22 février 2010

SI LE BLUES M'ETAIT CONTE ...

  • Bluesman (édition définitive) - Vollmar / Callejo - Akileos Éditions - Regard Noir & Blanc

"Pratiquement toutes les communautés rurales du Sud, du Texas jusqu'à l'Atlantique, avaient leur ensemble de joueurs de blues, dont beaucoup voyageaient d'un endroit à l'autre, pour accroître leur renommée et, le plus souvent, leur répertoire. Le boom des enregistrements de blues dans les années 20 a non seulement établi la tradition du bluesman itinérant, mais aussi la possible existence au plan financer d'une classe non ouvrière. Bien que la vie sur la route puisse être éprouvante (et parfois même mortelle), les avantages de jouer dans des boîtes ou juke-joints, débordant d'alcool de contrebande, de femmes et de chansons, dans un environnement où leur imagination et leur créativité étaient activement stimulées représentaient souvent une meilleure alternative à une vie de labeur épuisante, pour une pauvreté identique et tout aussi sordide. [...] Pour la société rurale noire de cette région disparate du Sud, ces bluesmen représentaient à la fois une échappatoire à leur misère et une cible facile pour alimenter les préjugés négatifs uniformément attribués à tous les membres de leur race par la société anglo-saxonne dominante qui l'entourait".

"Bluesman
", c'est l'histoire de cette errance musicale réalisée par deux musiciens, Lem Taylor - fils de pasteur noir et initié au blues par un vieux joueur aveugle - et Avery "Ironwood" Malcott - coureur de jupons et bluesman hors pair -, sur les routes du Sud
des États-Unis. Nous sommes en 1929, au début de la Grande Dépression, la vie est dure pour tout le monde, mais pire encore pour la communauté noire américaine qui souffre déjà de la misère ambiante et des préjugés raciaux. Lem et Ironwood débarquent dans un petit bled perdu du nom de Hope - prémonitoire - après avoir traînés leur peine un peu partout dans le pays, mendiés pour un morceau de pain rassi et un abri de fortune dans une grange pour dormir à l'abri des intempéries et des voleurs. Mais à Hope, même au "Tuley's Kitchen", la tenancière noire ne veut pas de bluesmen qui répandent la débauche partout où ils s'arrêtent avec leur musique. C'est un certain J.L. Dougherty qui leur conseillera de se rendre au "Shug's", tripot malfamé en lisière du village, lieu de dépravation où le blues est toujours le bienvenu.

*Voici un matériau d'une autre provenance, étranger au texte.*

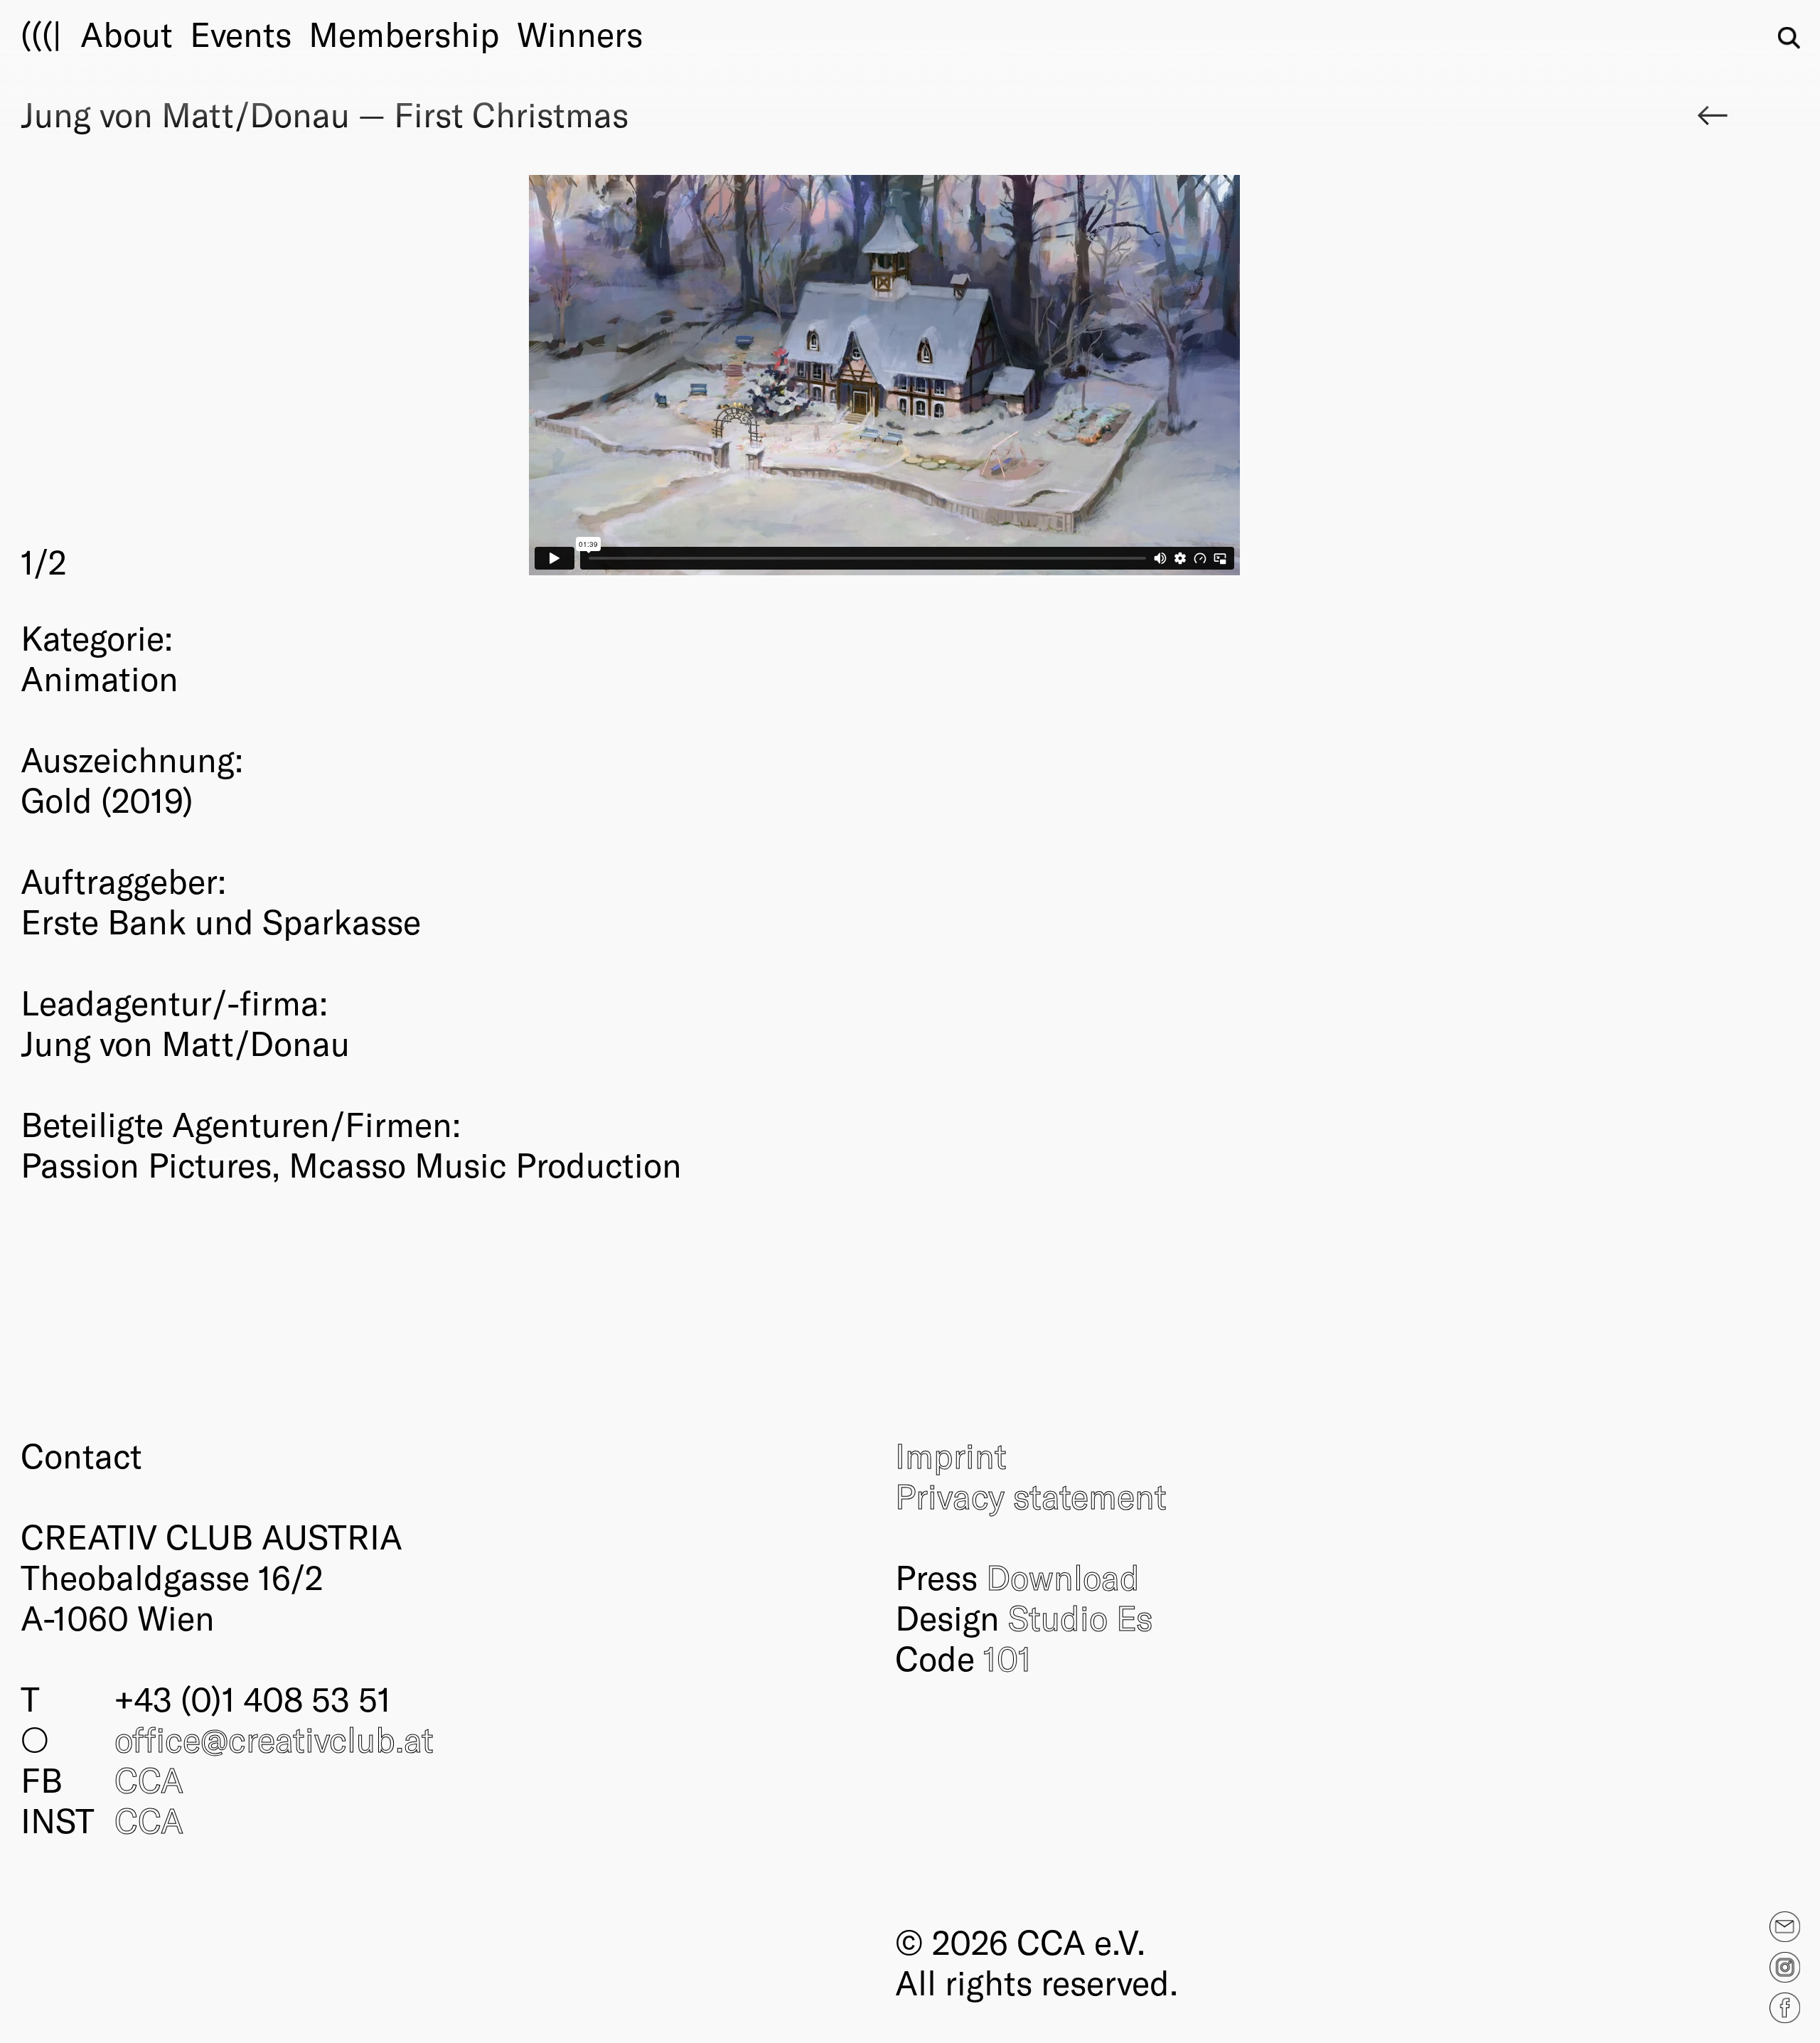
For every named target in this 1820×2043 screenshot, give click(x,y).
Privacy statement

J.L. Dougherty, sombre vendeur de meubles le jour, se transforme en découvreur de talents pour la Eastern Star Record de Memphis, le soir. Il proposera à Lem et à Ironwood d'enregistrer leur premier disque. Une occasion unique de se sortir de
leur condition de chemineaux et de musiciens itinérants, et premiers pas vers une gloire méritée. Ce rêve à peine ébauché tournera vite au cauchemar à la suite du meurtre d'un blanc par Ironwood dans des circonstances particulières et plus qu'ambiguës. Même si cet homme était connu pour sa violence et son addiction à l'alcool, il reste un blanc dans une région des États-Unis où les noirs sont considérés comme des sous-produits humains. Malgré les deux autres cadavres - celui de Ironwood et d'une fille noire qui traînait au "Shug's" - c'est la mort suspecte du blanc qui devra être élucidé. Ainsi en a décidé le procureur général du comté de Hampstead. De toute façon, le meurtrier ne peut être quelqu'un d'autre qu'un noir, parce que Wyatt Bilyen était le fils d'un propriétaire terrien influent de la région. D'un coup, ce triple meurtre réveillent ce comté endormi. Les autres propriétaires se sentent désormais menacés par la population noire des alentours. Ils veulent leur coupable, leur noir à étriller, à pendre, à massacrer pour bien montrer que le pouvoir et la justice sera faite et ne peut être que blanche. Dès lors, Lem Taylor sera poursuivi, pourchassé, devra se cacher dans les bois, voyager dans des wagons à bestiaux, vivre dans des cavernes pour pouvoir rester en vie, arriver jusqu'à Memphis entier et espérer enregistrer son disque de blues comme promis.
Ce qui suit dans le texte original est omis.